The evidence of defendant's bridge department foreman, Compton, showed also that the bridge department had charge of water barrels at bridges, which the track department kept filled with water for use in case of fire. He said, however, that the bridge men had no orders to watch them every time they went over a bridge; that a man sitting on a motor car "can't see whether there is water in them or not," but that it was the duty of the bridge men and every class of railroad men to look out for the prevention of fire.
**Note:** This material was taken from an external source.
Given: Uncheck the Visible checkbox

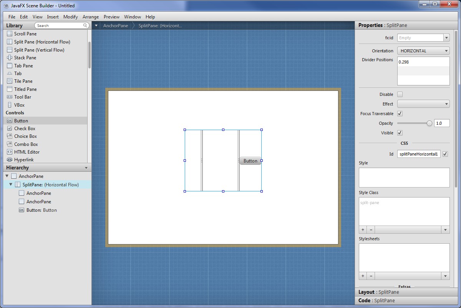Looking at the screenshot, I should click(x=400, y=133).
Watkins, the assistant foreman under whom plaintiff was working, testified that bridge inspections could not be made while riding along; that to inspect a bridge it was necessary to stop and go underneath it; that he made the inspections himself; that he "never authorized one of the men to make inspections;" but that it was the duty of every man working for the railroad to see that the right of way was clear; and that the duty of all the men was "if he seen anything he was supposed to report them."
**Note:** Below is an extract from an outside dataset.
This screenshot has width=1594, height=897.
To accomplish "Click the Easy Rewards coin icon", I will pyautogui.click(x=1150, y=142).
A deposition was offered in which Watkins testified:

"But every time you go near that bridge you look at it? A. Can't help it. Q. Is that one of the standing orders of the company? A. Yes, sir. . . . Q. And when you pass over the line — A. Understand, we don't call that inspecting. Q. Looking at it? A. Passing over a bridge or anything like that, we don't call that inspecting; that is, we just look at it, and if we don't see something needing it, we stop and do it."

Watkins also testified at the trial as follows:

"Q. When you say out on the line — when you were out on the line and find anything that needs repairing, you stop right there and fix it on the bridge, don't you? A. Oh, no, not right immediately. Q. Something that needs attention, you fix it right there? A. If we have material with us we might. Q. If you don't have material with you, you get it quickly, don't you? A. Well, we look after it afterwards. Q. But you keep looking after these bridges and structures to keep them in repair? A. I stop and inspect them once in a while. . . . When we go over the bridge we are not inspecting. If we see anything that don't look right, we look at it. Q. But do you look if you are going along? A. No, not if we are going along; we ain't looking for nothing, we are just going to the place we started. Q. And if you are out inspecting, then you are looking for it? A. Yes, sir. Q. How often do you make inspection trips for these bridges? A. About twice a month; sometimes every other week, depends upon the weather."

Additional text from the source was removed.